South32 must not be permitted to put the Greater Sydney region’s water at further risk with its planned Dendrobium mine expansion, according to Lock the Gate Alliance.

The deadline for the public submission period closes tomorrow (Wednesday September 18), and LTGA is calling on the community to have its say.

LTGA spokesperson Nic Clyde said there was concerning evidence South 32’s mining operations had already caused serious damage in the region which had led to loss of surface water.

“Late last year, it was revealed six billion litres of water had been diverted from creeks feeding Sydney water catchments into underground coal mines in the Special Areas,” Mr Clyde said.

“The amount of lost water was contained in an interim report examining damage to Sydney’s drinking water catchment by the Dendrobium and Metropolitan coal mines. 

“Now, South32 is predicting its annual surface water take will be in excess of 2.8GL/year from the proposed extension of longwall mining at Dendrobium, further diminishing Greater Sydney’s unique and precious drinking water supply.

“To put 2.8GL in perspective, that’s more than 5% of all of the water that flowed into the Upper Nepean Catchment in 2018/19, which supplies water to the Illawarra and to parts of Sydney.

“Back in March 2016, the Planning Assessment Commission (PAC) knocked back a similar proposal, with a near identical predicted impact of up to  2.6GL/year by Wollongong Coal in the same Special Area of the catchment.

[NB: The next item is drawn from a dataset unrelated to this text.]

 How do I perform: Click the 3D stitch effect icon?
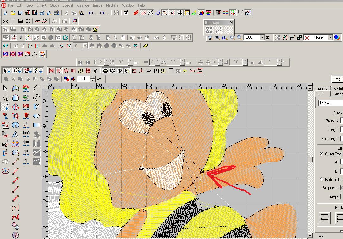[178, 71]
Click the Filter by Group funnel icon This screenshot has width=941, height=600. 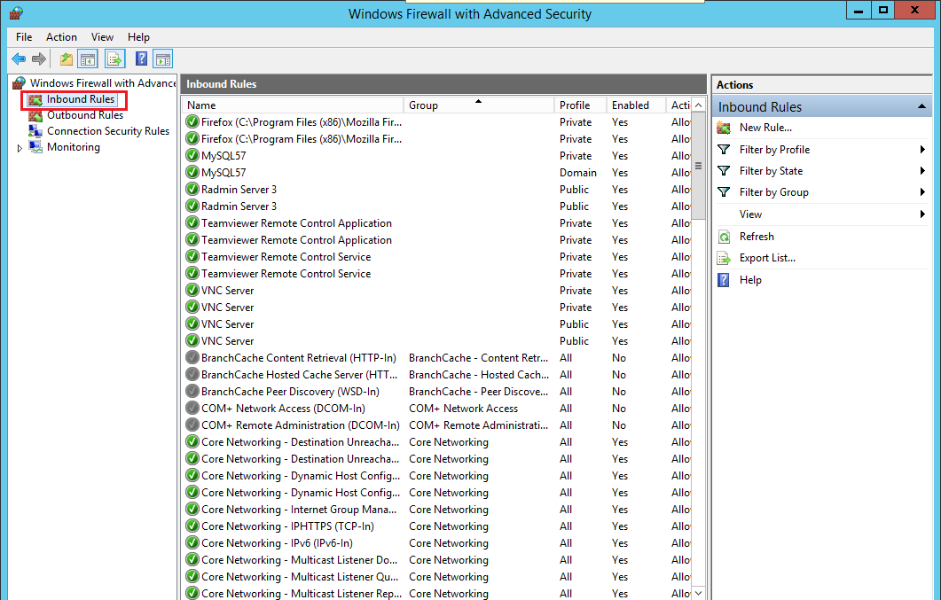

"This project proposed to use the same, damaging mining technique. At the time the PAC said it was ‘a high risk situation’.

“On top of that, WaterNSW is on the record saying the environmental damage from mining in the Special Areas of the drinking water catchment has been greater than predicted.” 

Mr Clyde said it would be irresponsible for South32’s expansion plan to be approved in its current form due to the increased water needs of a growing Greater Sydney and the increasing impact of hotter, drier conditions exacerbated by climate change.

“Climate change means more heat, more evaporation and dryer soils in the Greater Sydney Catchment,” he said.

“Together with an estimated extra 1.74 million people living in Greater Sydney by 2036, this will place unprecedented long-term pressure on our drinking water supply. 

“In this context, a new mine proposal inside the Special Area, that South32 itself predicts will take water that would otherwise flow to storage, is the wrong proposal in the wrong place at the wrong time.”